*What is expected*. Rewrite the records from the line with "For every named" through the line with "[tab] (51, 670)", putting "item" in place of "target" and leaving everything else unchanged.

Start of Provided data

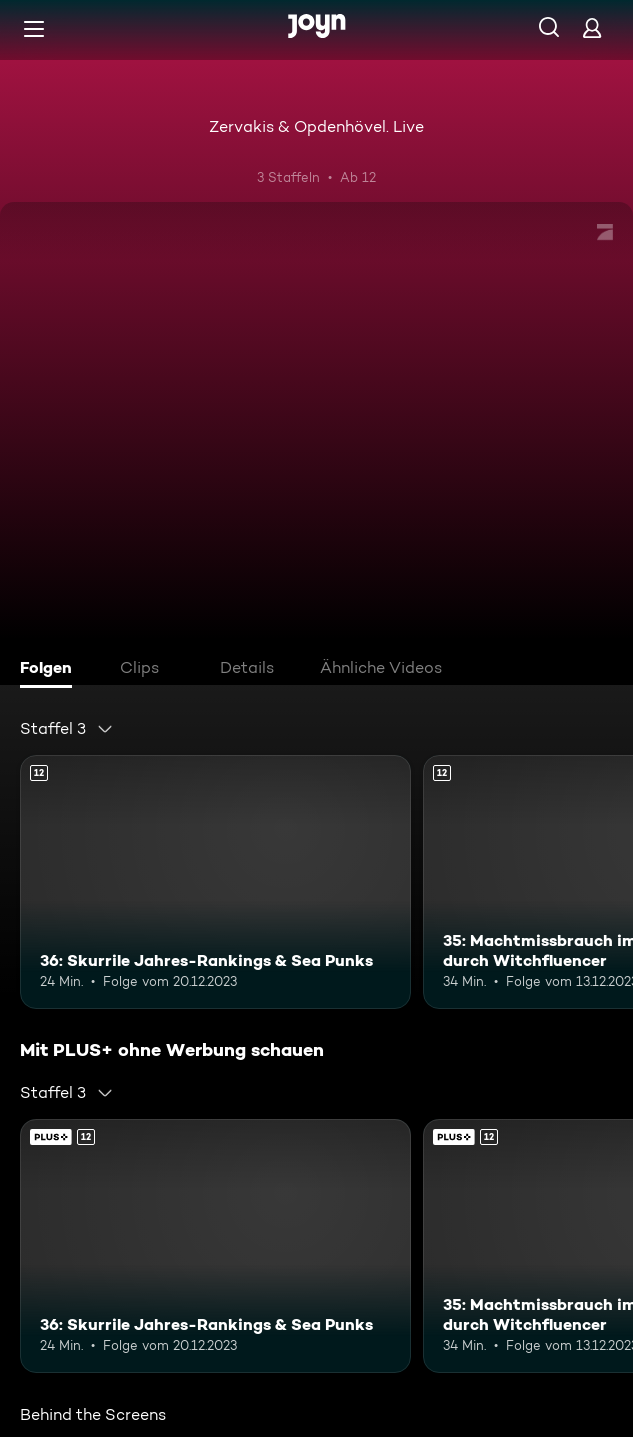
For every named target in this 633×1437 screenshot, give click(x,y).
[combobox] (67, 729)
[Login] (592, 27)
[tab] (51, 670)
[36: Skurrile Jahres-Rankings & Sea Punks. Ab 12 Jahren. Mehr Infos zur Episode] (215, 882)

End of Provided data
Start of Provided data

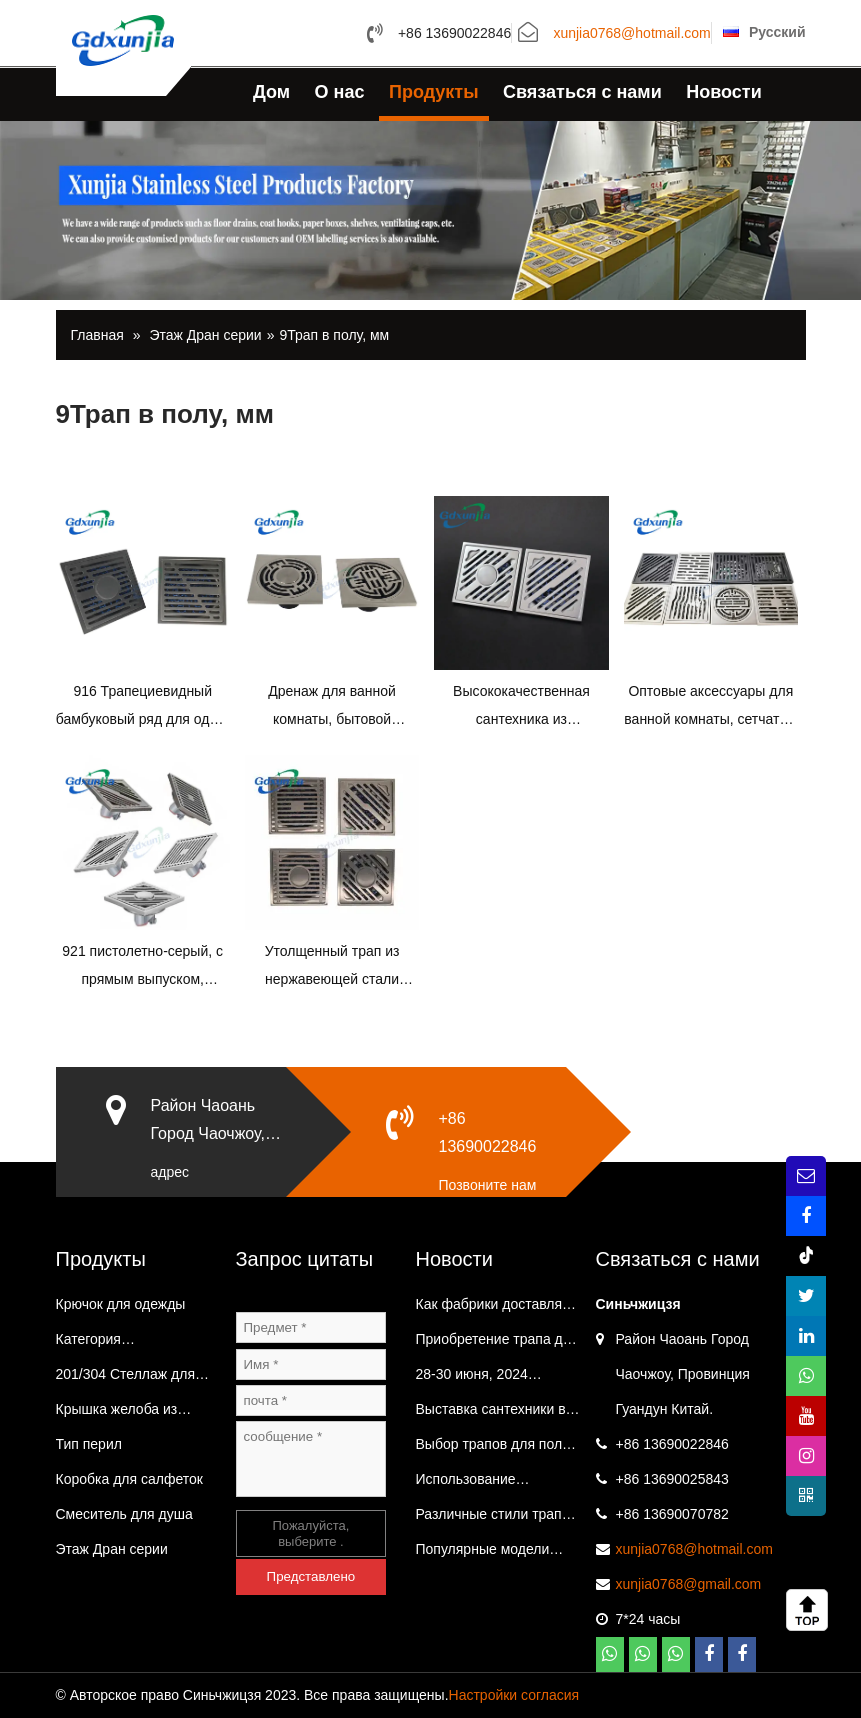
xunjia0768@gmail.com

End of Provided data

*Correct output*.
For every named item in this 633×1437 screenshot, give click(x,y).
[combobox] (67, 729)
[Login] (592, 27)
[tab] (51, 670)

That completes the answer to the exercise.